Abendstimmung
Wandskulptur 6-teilig Paperclay aus anthrazitfarben brennendem, schamottierten Ton gebr. bei 1060°C. 77 cm x 49 cm (B x H) 2021
Das muss erst einmal jemand der Künstlerin B.Chr.K.Barten nachmachen - eine abstrakte Kunstform zu entwickeln, die den BetrachterInnen trotz aller Abstraktheit eine Geschichte erzählt. Objektiv betrachtet bestehen ihe Wandbilder, so auch das hier gezeigte, aus abstrakten geometrischen Einzelformen wie Vierecken, Dreiecken, Kreisen, Kugeln, Röhren, unregelmäßig geformten Elementen sowie langen Wülsten, manchmal ergänzt durch Schrottelemente, deren ursprüngliche Funktion häufig nicht mehr zu erkennen ist. Sie fügt dieses abstrakte Vokabular auf ihrer Leinwand - einer aus einem Ballen Ton ausgewalzten Tonplatte - zu einer abstrakten Gesamtkomposition zusammen. Im letzten Schritt nutzt sie ihre Farben, um dem abstrakten Gedankengebäude einen zusätzlichen abstrakten optischen Reiz beizugeben. Dabei sind Farben tendenziell noch abstrakter als geometrische Formen, die wenigstens mathematisch beschreibbar sind.
Im Ergebnis entsteht verblüffenderweise eine Geschichte, die durch die fertige Wandskulptur erzählt wird. Der entscheidende Impuls geht dabei jedoch nicht von der Künstlerin aus. Es war und ist keineswegs ihre Absicht, eine Geschichte zu erzählen. Sie macht abstrakte Kunst. BetrachterInnen stehen jedoch nicht mehr oder weniger unberührt davor, sondern sie merken bald, dass ihnen von dem Relief eine Geschichte erzählt wird, die sie, häufig zu ihrer eigenen Verblüffung, selbst darin lesen. Jeder/jede Einzelne erzählt sich eine andere, eigene Geschichte, wobei die meisten mit den Geschichten, die sie sich, unterstützt von dem Wandbild, selbst erzählen, sehr zufrieden sind. Das jedenfalls legt die überwiegende Mehrzahl von Reaktionen nahe. Eines lässt der erzählerische Sog, der von diesen Arbeiten ausgeht, so gut wie nicht aufkommen - Langeweile.

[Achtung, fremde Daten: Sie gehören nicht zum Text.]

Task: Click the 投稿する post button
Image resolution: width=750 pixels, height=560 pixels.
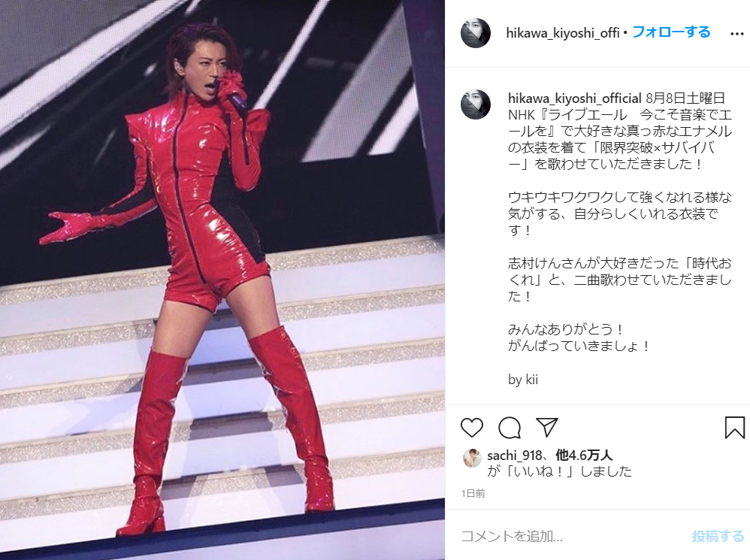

Erstaunlich ist dabei auch, dass die selbe Arbeit auch dem selben Betrachter/der selben Betrachterin keineswegs bei zeitlich verschieden Besuchen dieselbe Geschichte erzählt, die sie bei einer früheren Betrachtung von dem Relief erzählt bekommen haben.. Man ergänzt sie, erweitert sie, schreibt sie um, oder man schreibt sie sogar neu. Das passt zu dem Umstand, dass man beim ersten Betrachten keineswegs alle Details wahrnimmt, geschweige denn aufnimmt. So besitzen ihre Arbeiten eine Art erzählerisches Eigenleben, in denen man immer wieder Neues findet. Achtlosigkeit seitens der BetrachterInnen kommt daher so gut wie nie vor, wenn man den Weg zu einer ihrer Arbeiten gefunden hat. Diese häufig beobachtete Reaktion passt gut zu meiner Überzeugung, dass die Deutungshoheit über Werke der abstrakten Kunst immer bei deren BetrachterInnen liegt.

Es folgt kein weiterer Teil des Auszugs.